Exercise data
───

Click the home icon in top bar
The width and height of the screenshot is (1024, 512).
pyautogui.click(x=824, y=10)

───

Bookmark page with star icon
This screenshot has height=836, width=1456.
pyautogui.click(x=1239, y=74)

───

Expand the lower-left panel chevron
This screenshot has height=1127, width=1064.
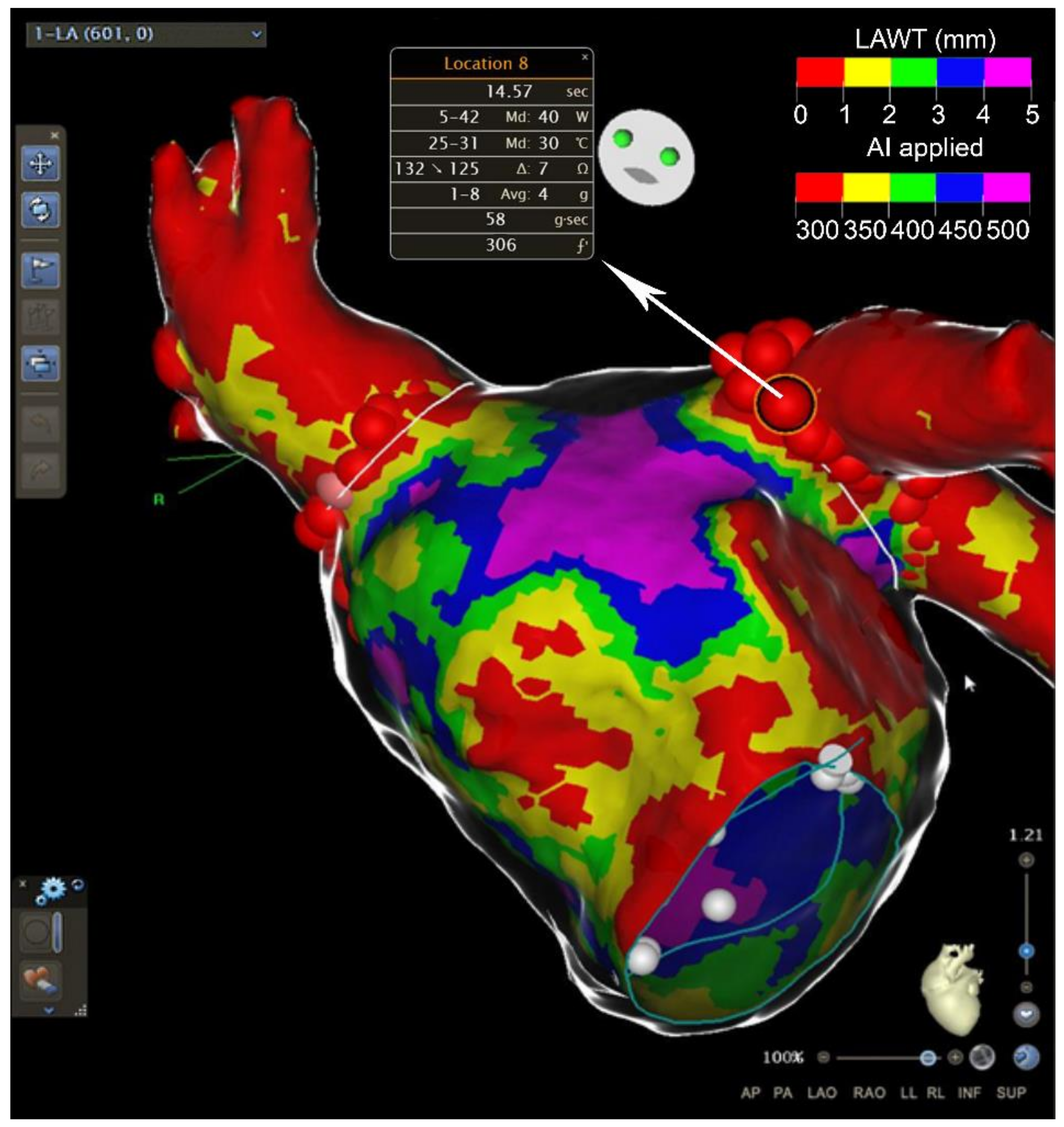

───

Stated exercise
Reproduce the items word for word, starting at the line that contains "Expand the lower-left panel chevron" and ending at the line that contains "This screenshot has height=1127, width=1064.".

Response to this task
Expand the lower-left panel chevron
This screenshot has height=1127, width=1064.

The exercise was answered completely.